Plot mission: They kidnapped my SON! Arthur, we’re forming up a posse and riding into town to get my son back! [yellow mission marker appears on the map]
Me: Oh, that’s awful. I’m sorry to hear about that. [Ok, so I still need to find and kill a cougar for my satchel. Let’s see, the best spawn point for cougars is a few days ride away up north…]
–
So many of the missions in that game are cliffhangers and imply that you need to do something now. But, I’m always off picking flowers, hunting rare beasts, looking at treasure maps, and so on.
It actually ends up ruining the plot to a certain extent. Like, the plot missions are all about how the gang is desperate for money, meanwhile I just finished a treasure hunt and brought back $1000 and donated it to the camp. I’m financially supporting this group of 20ish people, plus I’m feeding them with all the meat I bring back for the stew (even if I’m only allowed to have stew every couple of days). Dutch keeps saying we need one last score so we can get on a boat to Tahiti. I’m like “give me a couple of days and I’ll buy first class tickets for all of us.”
I get the feeling that by Chapter 6 you’re supposed to be losing confidence in Dutch (as a player, as Arthur you still seem to have confidence in him for some reason). But, for me, he was an idiot many chapters ago because he was suggesting all these illegal schemes to make money, when my hunting, herbing, etc. was bringing in the big bucks.
And, I’ve barely played the fishing minigames yet, let alone the legendary fish fishing games…

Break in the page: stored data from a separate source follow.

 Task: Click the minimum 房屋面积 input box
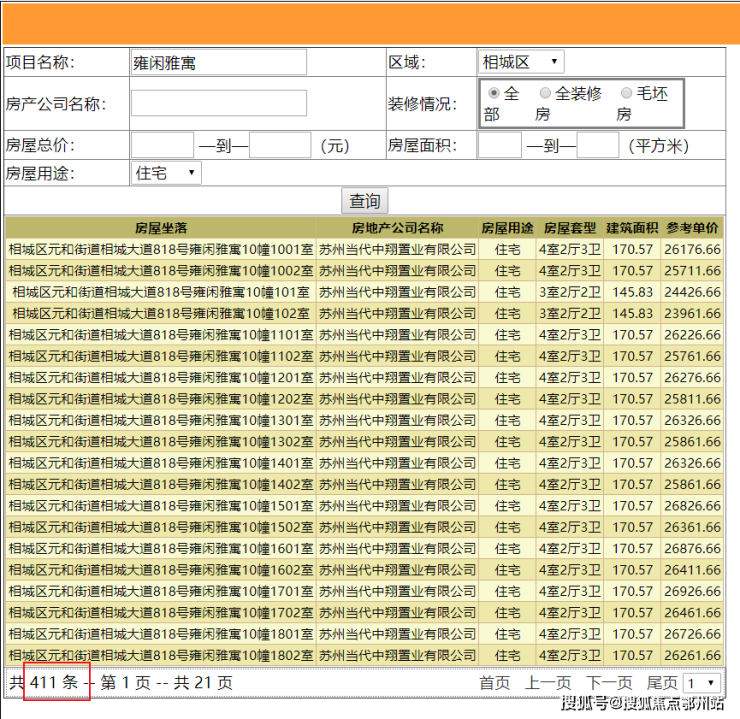click(x=500, y=146)
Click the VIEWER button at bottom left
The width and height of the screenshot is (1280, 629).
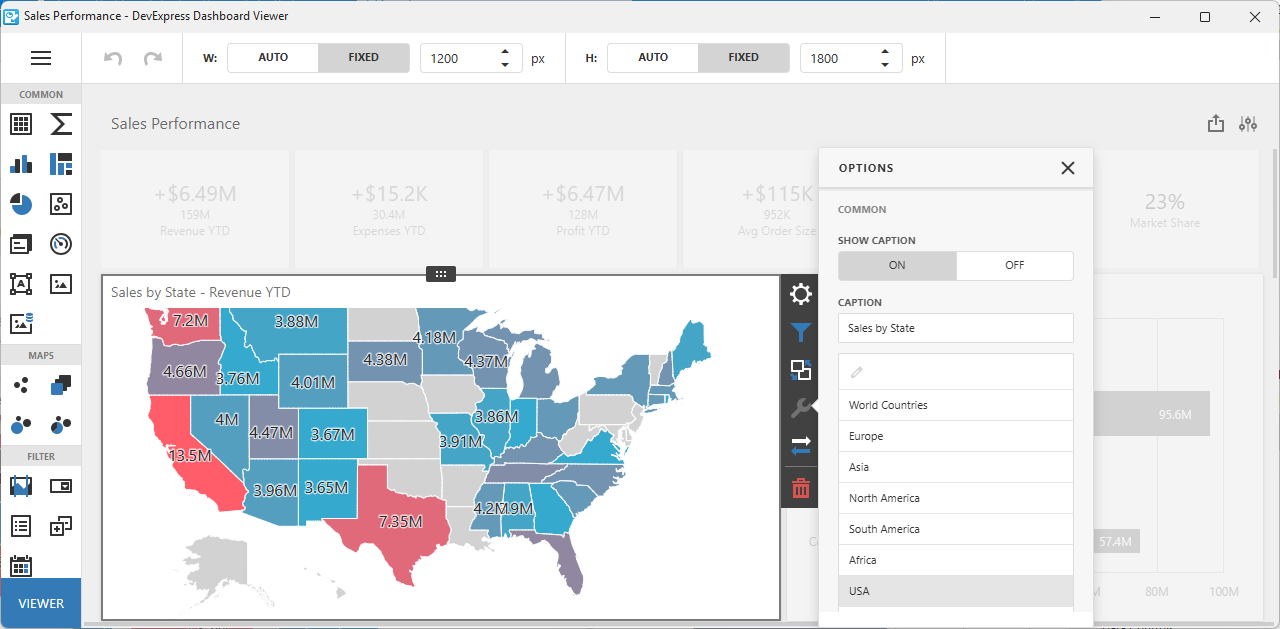[40, 603]
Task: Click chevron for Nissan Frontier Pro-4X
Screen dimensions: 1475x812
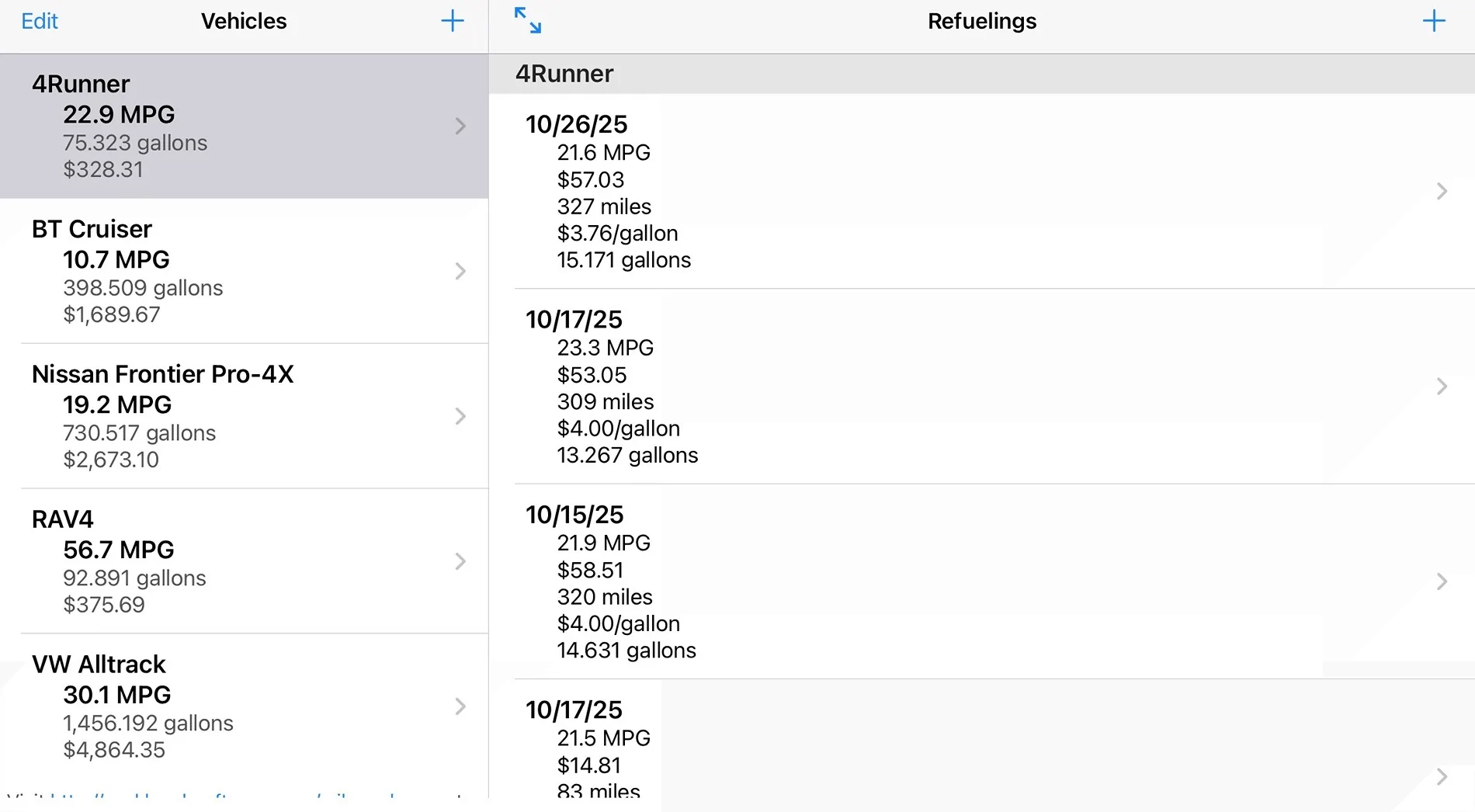Action: coord(460,416)
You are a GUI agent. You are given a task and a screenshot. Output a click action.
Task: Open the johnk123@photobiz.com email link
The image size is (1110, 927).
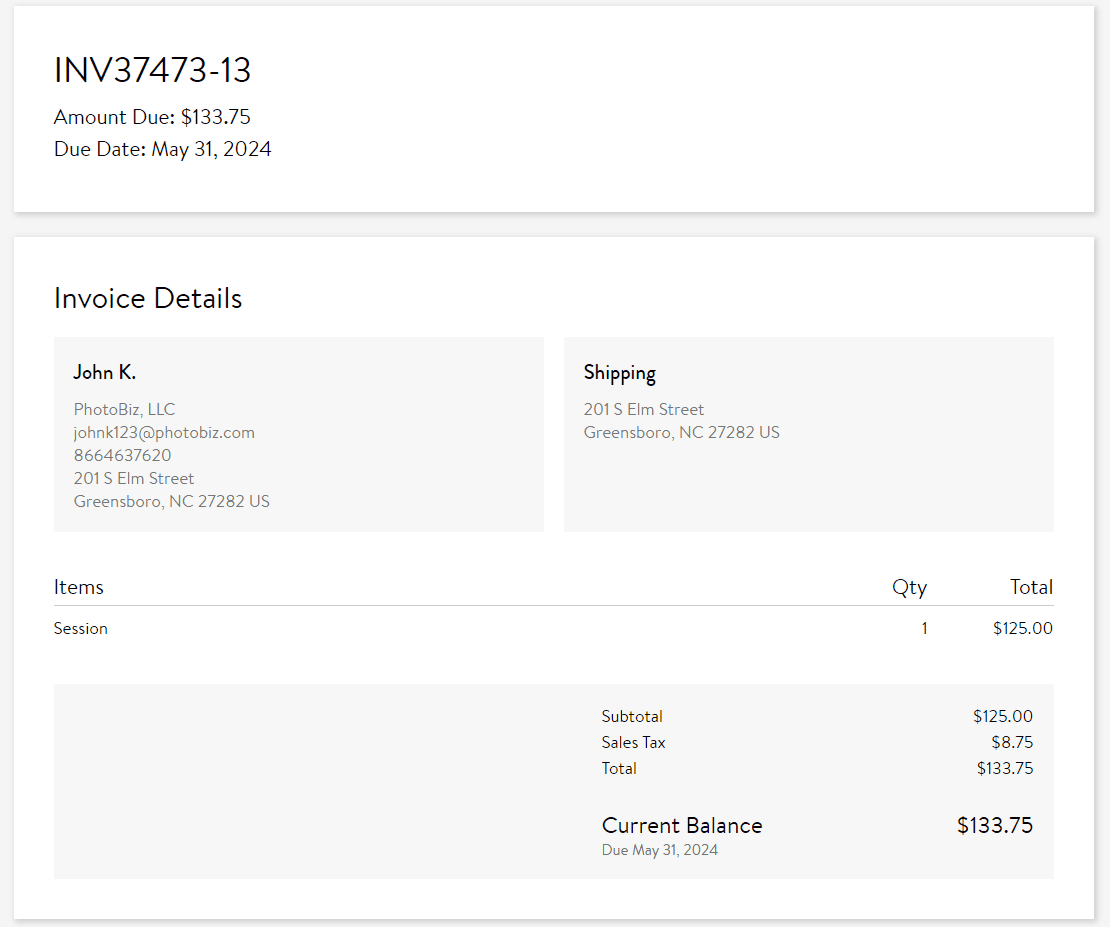(164, 432)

I would love an RPG where time actually matters. If some NPC tells you to meet him under that tree tonight, and you’re not there, he should get mad and refuse to help you. And if a mission is urgent, there should be consequences if you go off doing something else, maybe even failing the mission. It would be awesome if there are multiple missions but you only have time for one or two.

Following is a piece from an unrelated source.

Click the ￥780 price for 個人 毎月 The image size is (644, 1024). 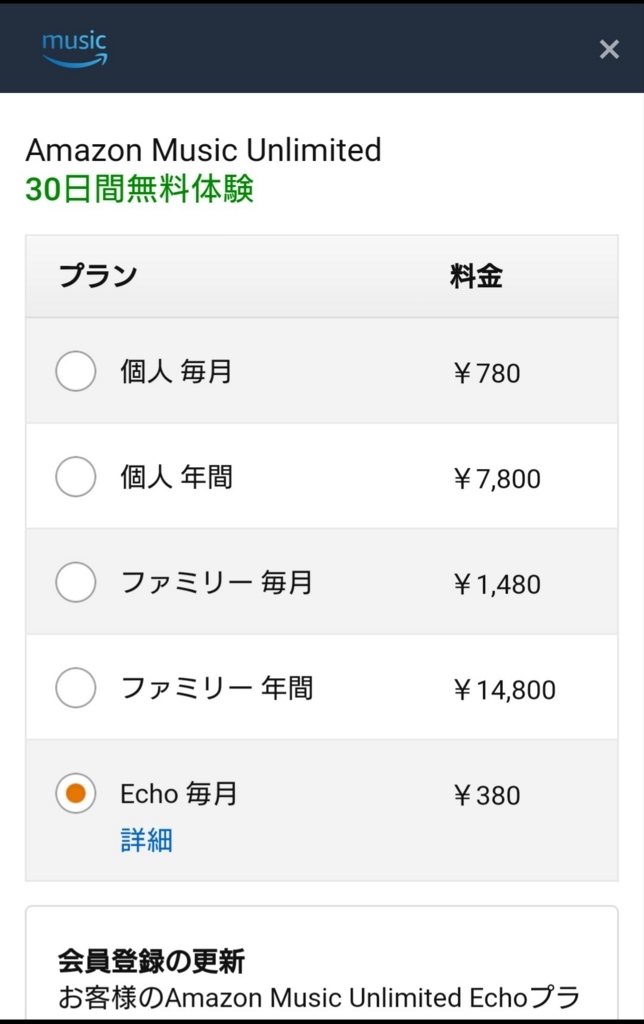(x=487, y=373)
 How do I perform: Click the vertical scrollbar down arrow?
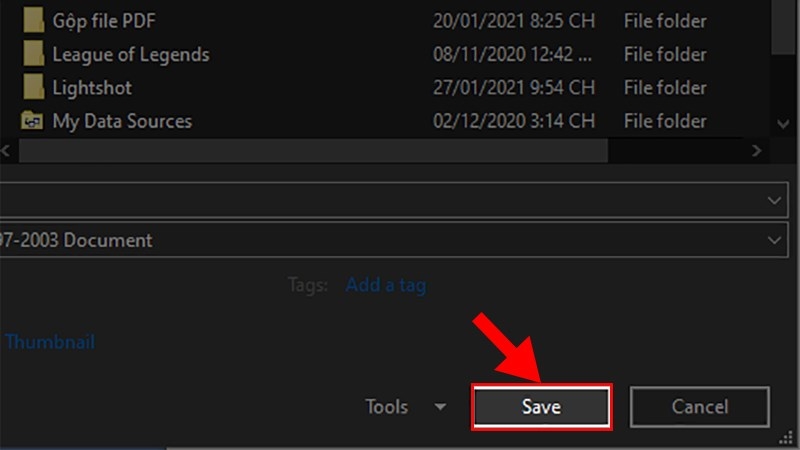point(784,122)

Related, how about no radar and mission markers? So if you get directions, you actually need to follow them. And you need to actually explore instead of simply following a quest marker with half an eye on a minimap. IIRC one of the early Elder Scrolls did this?

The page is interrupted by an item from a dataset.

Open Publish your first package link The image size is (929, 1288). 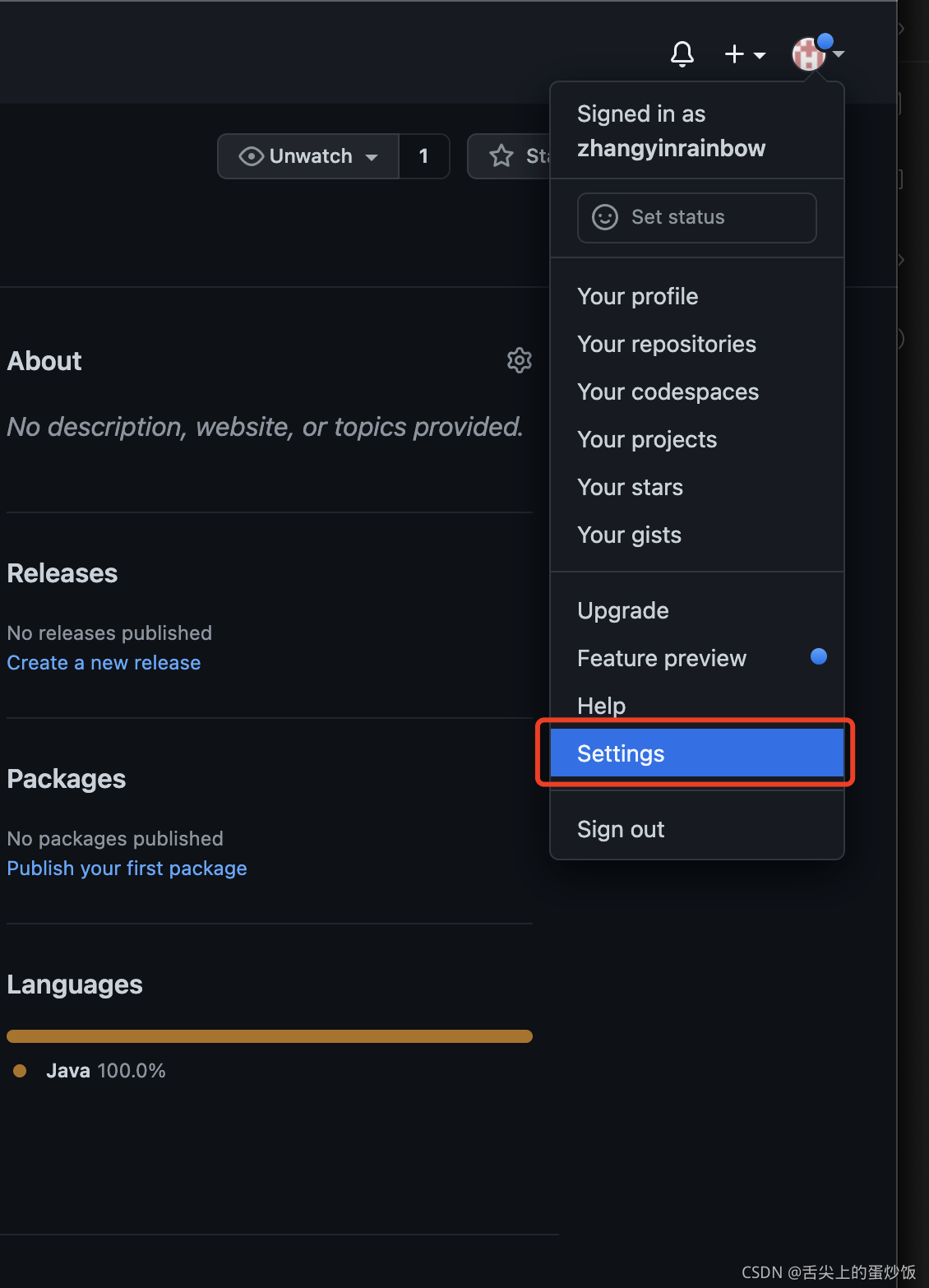(127, 869)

Sounds like you’d really enjoy Pathologic 2 - it does everything you described! It’s not a classical RGP, but it’s an incredibly unique and impressive game. I haven’t been able to stop thinking about the story since I first experienced it ~2 years ago!
Baldur’s Gate 3 has tons of time-sensitive missions where your decision to do something else results in changed circumstances. Didn’t work out well for me as a player that wants to explore EVERYTHING, which I did in Act 1.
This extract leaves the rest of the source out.